I think folks usually mix the various citrus blossoms under the label of "orange blossom". I think that's OK because to me* the blossoms all smell similar and I have an orange, a grapefruit, a key lime, and a new kumquat tree that I've sniffed.

Medsen

* I've never had the most sensitive nose or palate so take that with a grain of salt.

Intheswamp
12-13-2012, 05:48 PM
Gruwell's is in your area and they produce some excellent OB honey.

I think folks usually mix the various citrus blossoms under the label of "orange blossom". I think that's OK because to me* the blossoms all smell similar and I have an orange, a grapefruit, a key lime, and a new kumquat tree that I've sniffed.

Medsen

* I've never had the most sensitive nose or palate so take that with a grain of salt.

Doc, I was wondering about whether the blooms smelled similar...I kinda fingured that they did, but you never know....we don't have a bunch of citrus plants up this way to check out. ;D But...I do know a lady that has a nice Satsuma tree that makes a bumper crop each year. I did not have a mead going at the time they were ripe so I saved a bunch of the zest in the freezer...will be adding it to *something* later. Next year I will get my timing together for the "harvest"!!!

As for the nose and a grain of salt....I resemble that remark! ;D

laflaone
12-14-2012, 08:48 AM
Gruwell's is in your area and they produce some excellent OB honey.

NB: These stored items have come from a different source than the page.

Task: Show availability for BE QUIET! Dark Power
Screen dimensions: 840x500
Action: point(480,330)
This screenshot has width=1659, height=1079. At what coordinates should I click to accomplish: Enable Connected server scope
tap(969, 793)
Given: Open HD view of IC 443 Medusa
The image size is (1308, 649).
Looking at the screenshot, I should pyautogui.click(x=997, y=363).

I think folks usually mix the various citrus blossoms under the label of "orange blossom". I think that's OK because to me* the blossoms all smell similar and I have an orange, a grapefruit, a key lime, and a new kumquat tree that I've sniffed.

Medsen

* I've never had the most sensitive nose or palate so take that with a grain of salt.

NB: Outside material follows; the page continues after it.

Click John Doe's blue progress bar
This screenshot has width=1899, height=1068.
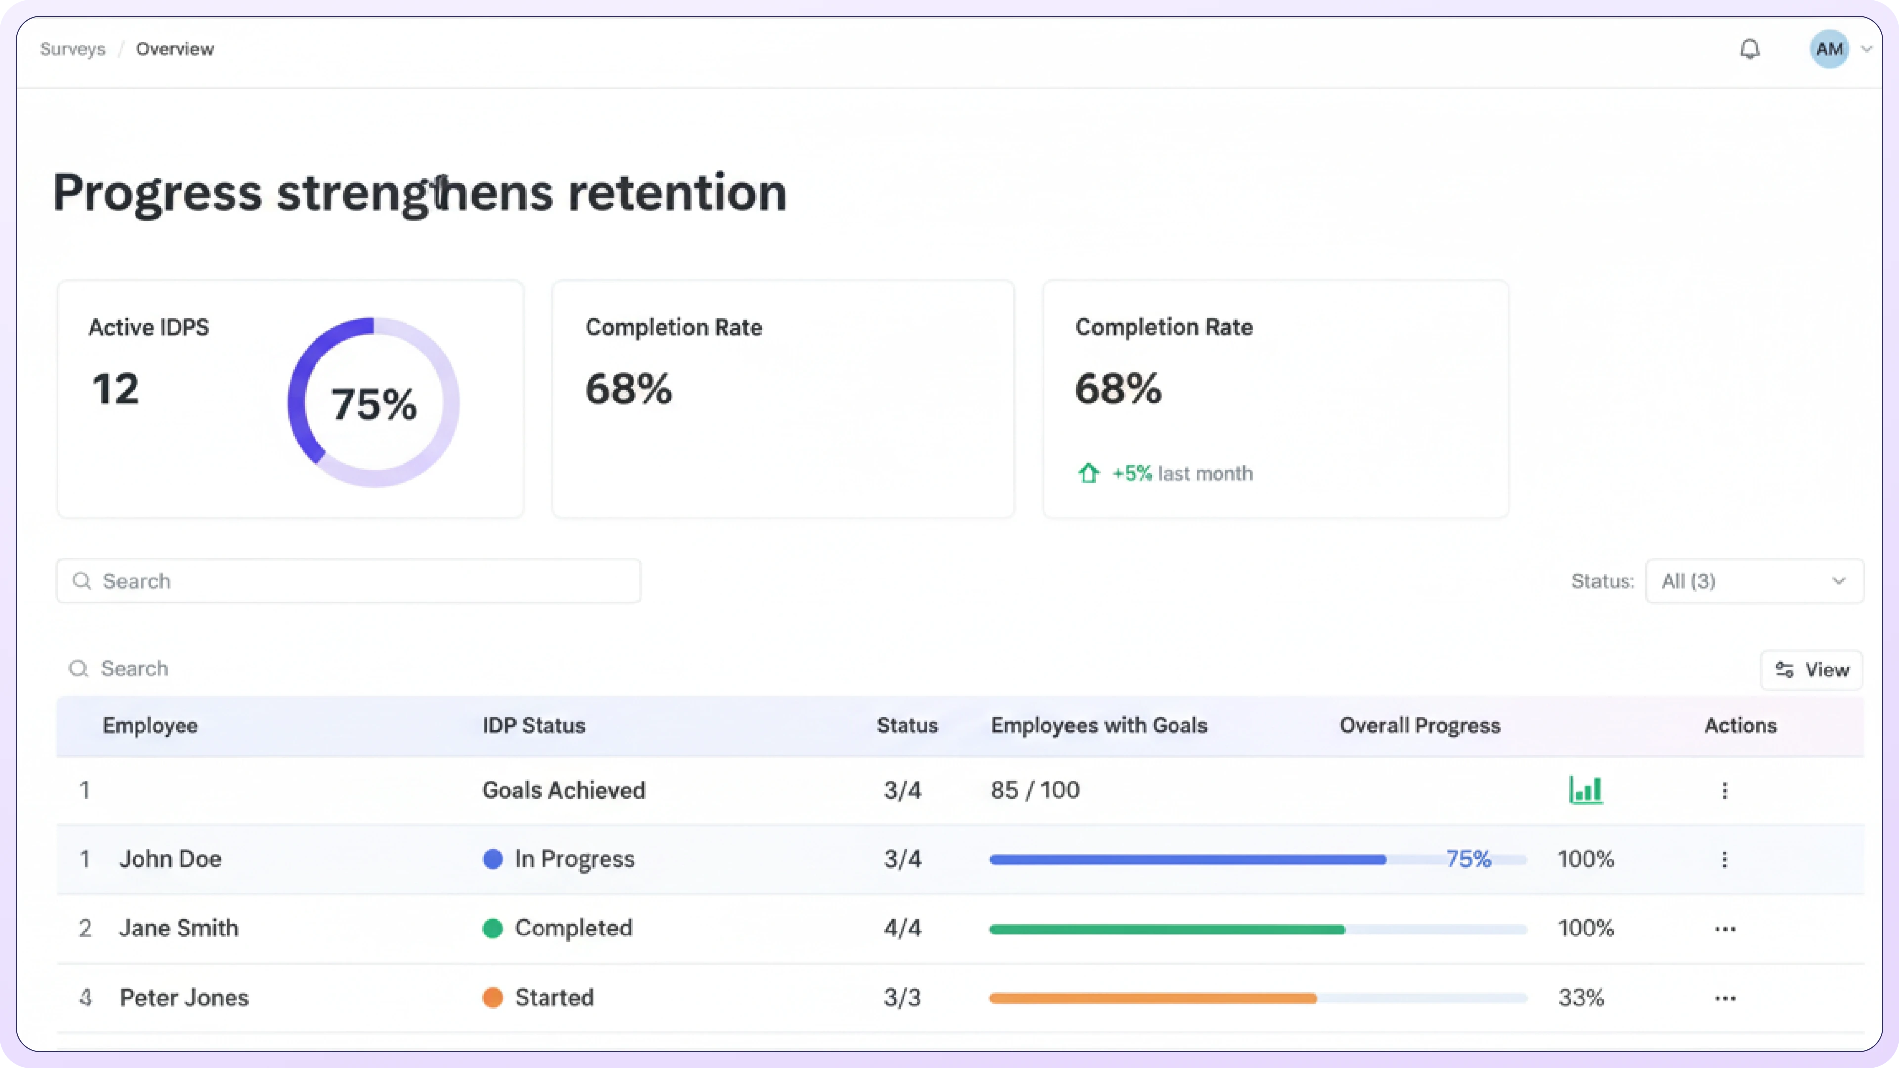pyautogui.click(x=1187, y=859)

I think Gruwell's may be at the Farmer's Market in Ft. Pierce on Saturdays. I will go see.

jpog
01-04-2013, 02:20 PM
I have used Sue Bee honey before, its decent honey considering its sold in big box stores, it will produce a decent mead. I personally like DUtch Gold Honey better from the big stores, however nothin will beat using local apiray honey.

I have used all three and the local honey always tastes best in the end.